Recovering the original relationship requires knowledge of the spindle angle and Z position when the half nuts were originally engaged. You also need to know about the lead screw since you can't arbitrarily engage the half nuts at that Z position, the angle of the lead screw must be correct in order for the nuts to properly engage. So you need to sync at least three things to the best of my knowledge. It seems to me that one may need a signal to the operator to know which rotation of #1 is the correct one to engage.
I've never given threads nearly this much thought. So much simpler to use than to make, clearly. (And mathematically, to make with a die and tap...) lots of fun to be had! Thanks!
 
Last edited:
I was wondering if there are metric thread indicators like the imperial one so that wasn't necessary. I think the reverse function would be more a priority. Blondihacks had what looks like a cool suggestion for cutting threads backwards, from left to right so your timing is not as crucial for stopping potentially, would be nice to have both directions to turn it seems like. (Coming from no experience of course but in my head it seems handy. So the nicer lever change would be ideal instead of the easier option I posted above which I think takes some effort to switch back and forth.
The problem with cutting metric threads on a lathe with an inch lead screw is that in order to resync the half nuts once opened is the lead screw has to travel some multiple of 127 turns. When cutting inch threads with an inch lead screw, you regain sync at least once an inch. Metric thread dials are a complex mechanism compare to the inch dials. This is because metric pitches are set up as mm/thread whereas inch threads are threads per inch.

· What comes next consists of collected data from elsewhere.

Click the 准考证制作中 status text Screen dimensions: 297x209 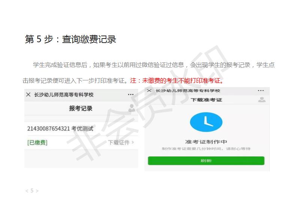pos(206,142)
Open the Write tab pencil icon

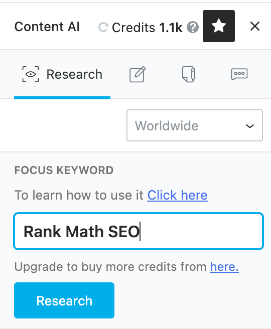138,74
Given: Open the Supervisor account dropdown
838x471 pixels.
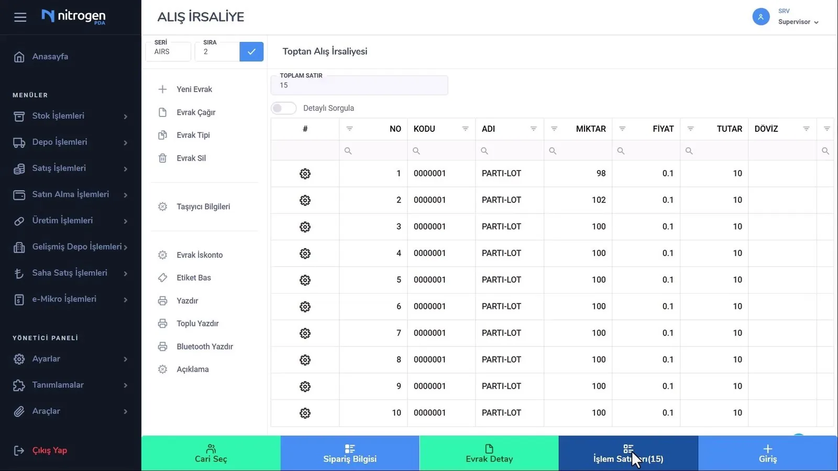Looking at the screenshot, I should point(798,22).
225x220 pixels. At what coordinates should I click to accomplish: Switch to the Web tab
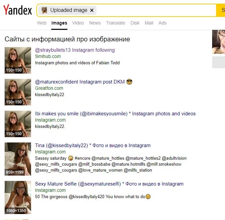pyautogui.click(x=42, y=23)
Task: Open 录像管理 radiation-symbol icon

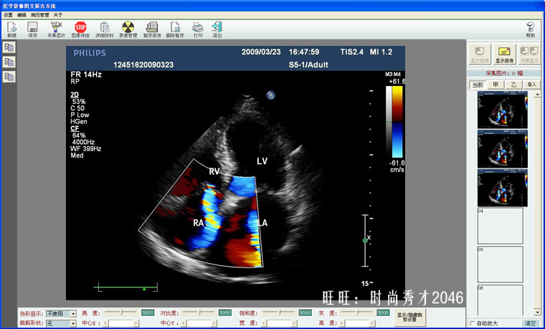Action: pos(128,29)
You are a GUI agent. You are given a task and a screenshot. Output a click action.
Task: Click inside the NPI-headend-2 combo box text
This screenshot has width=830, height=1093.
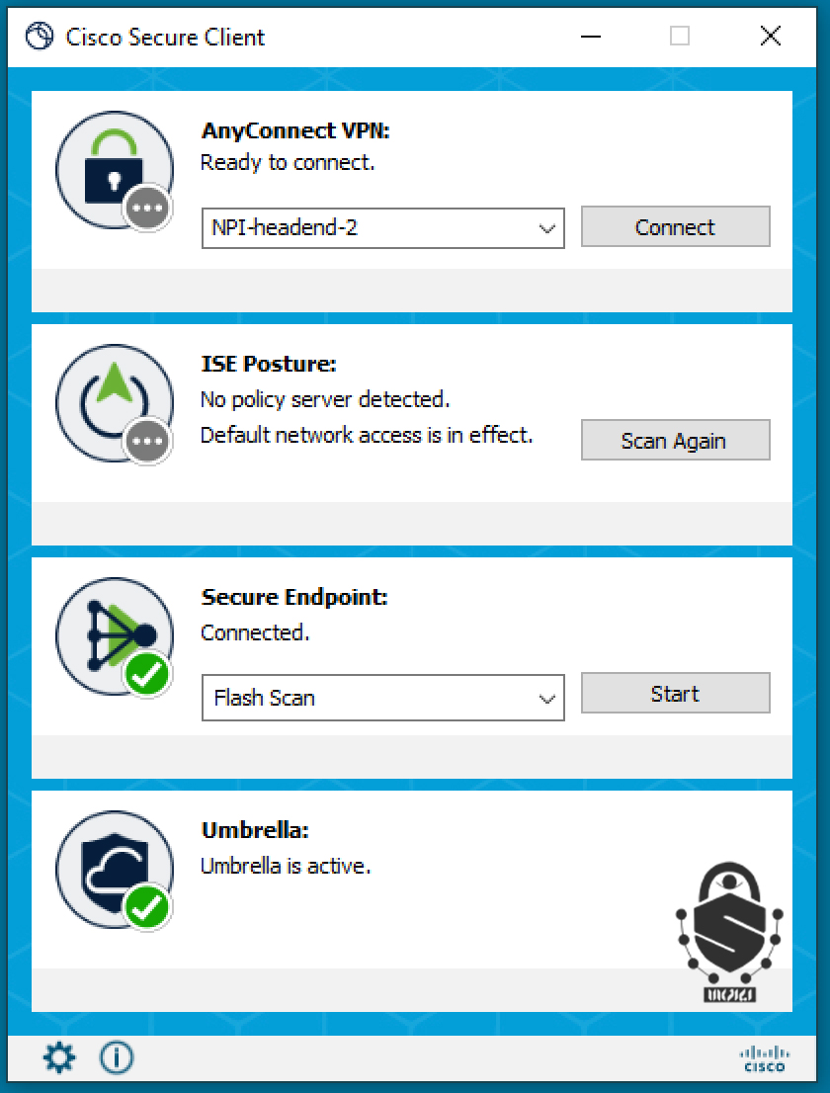point(285,228)
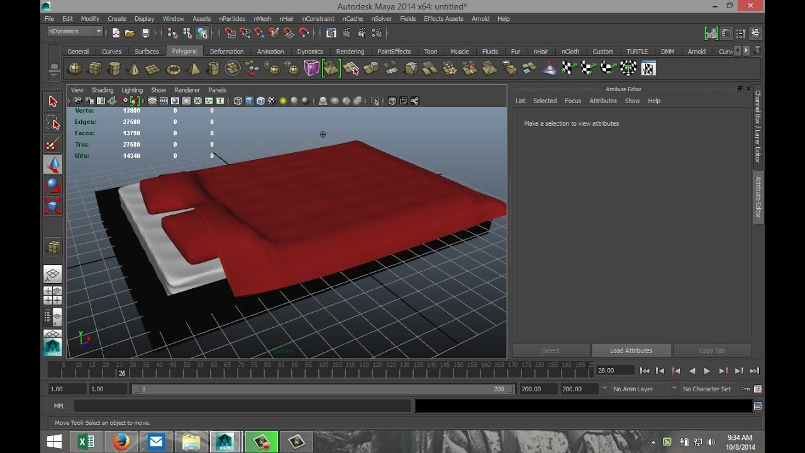Click the MEL command input field
805x453 pixels.
tap(243, 406)
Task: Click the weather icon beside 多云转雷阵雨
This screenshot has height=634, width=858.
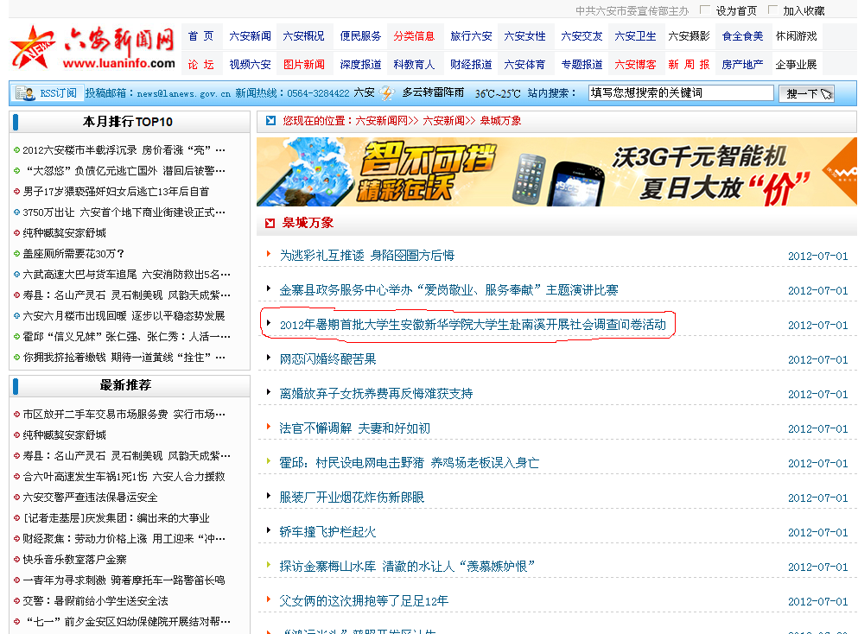Action: [x=386, y=93]
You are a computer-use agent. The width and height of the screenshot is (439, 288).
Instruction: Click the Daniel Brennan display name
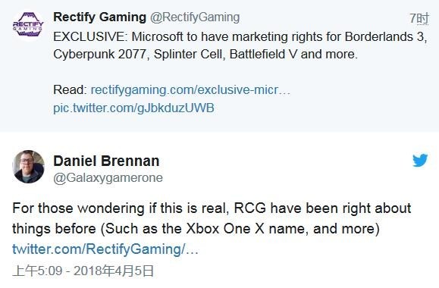click(x=106, y=161)
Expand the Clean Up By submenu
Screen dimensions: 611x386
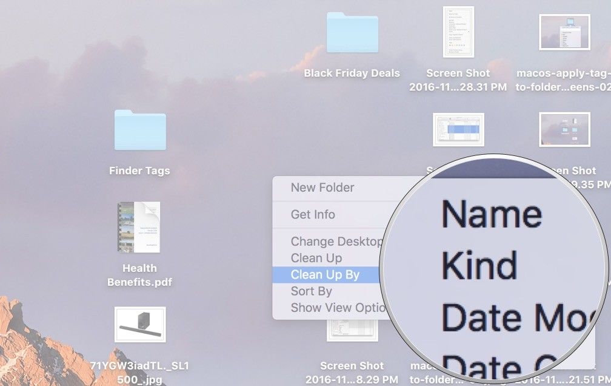tap(326, 275)
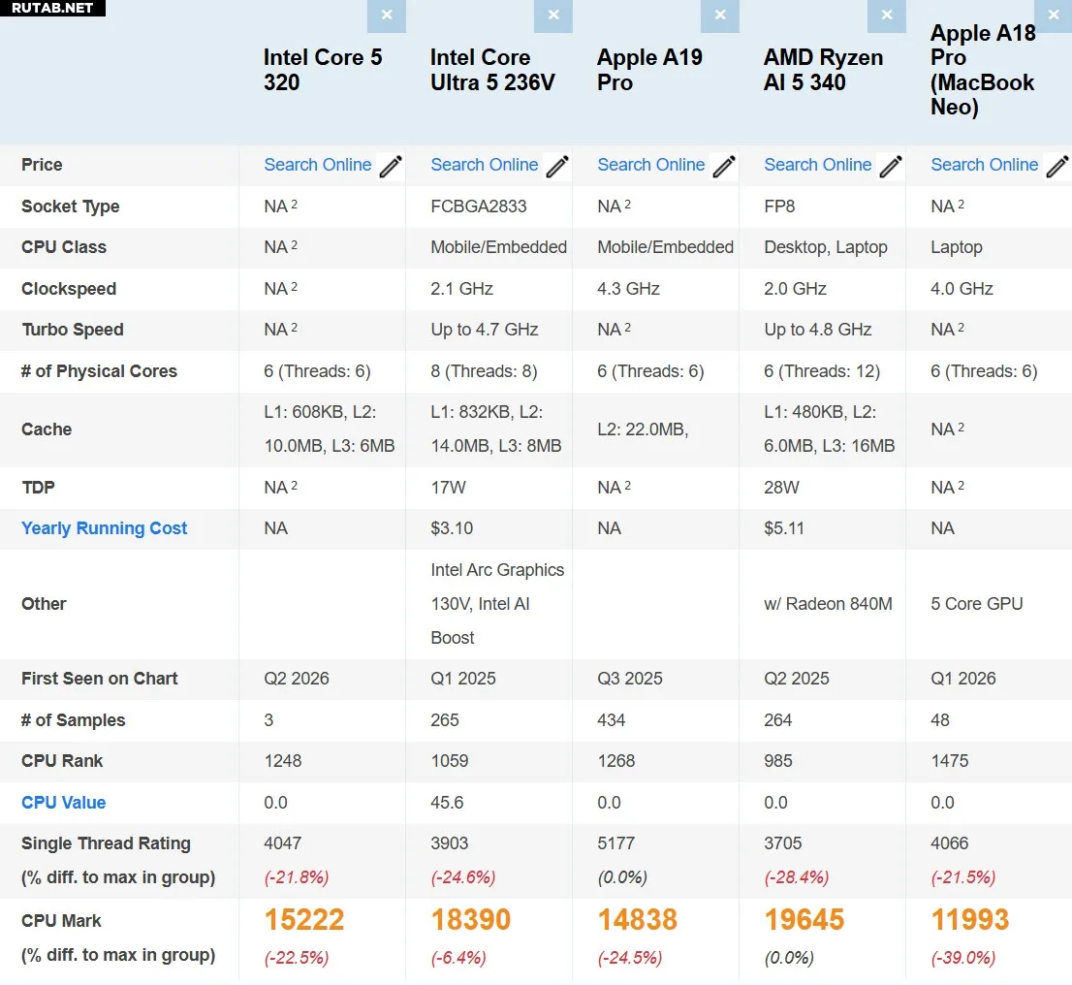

It is possible to use the half nuts when cutting metric threads on an inch lathe.To do so, you make your first pass engaging the half nuts on a designated number on the thread dial. When you reach the left hand end of the thread, disengage the half nuts and shut the lathe motor down. Reverse the lathe and when you reach your designated number on the thread dial, reengage the half nuts and continue until you have passed the right hand end of your thread. Shut the lathe motor down and make your adjustments for the next pass and start the lathe in the forward direction. Repeat this process until you have completed your thread.